:: Activity ::
Whenever the word "icon" turns up in a line of the data below, copy that line.

:: Information provided ::
^^^^^^^^
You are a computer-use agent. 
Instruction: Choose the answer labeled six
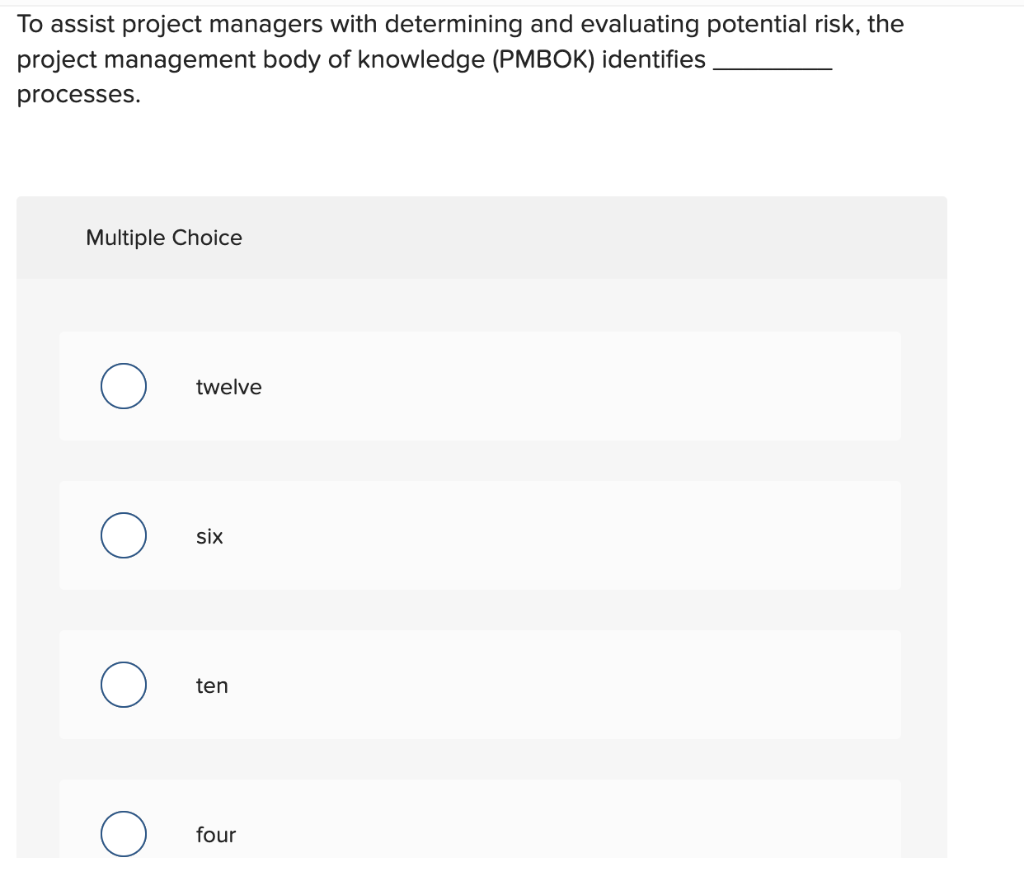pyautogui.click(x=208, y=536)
^^^^^^^^
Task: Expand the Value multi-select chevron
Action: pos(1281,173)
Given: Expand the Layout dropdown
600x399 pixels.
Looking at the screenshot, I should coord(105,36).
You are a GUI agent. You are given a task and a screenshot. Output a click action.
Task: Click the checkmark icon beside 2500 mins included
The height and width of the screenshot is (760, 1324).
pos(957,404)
^^^^^^^^
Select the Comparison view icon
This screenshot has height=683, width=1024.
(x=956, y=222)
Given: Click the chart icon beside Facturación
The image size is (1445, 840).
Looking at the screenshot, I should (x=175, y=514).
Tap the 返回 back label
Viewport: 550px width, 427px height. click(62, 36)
^^^^^^^^
:: Exercise output ::
Task: Click the checkmark icon beside 2500 mins included
Select the Comparison view icon
Given: Click the chart icon beside Facturación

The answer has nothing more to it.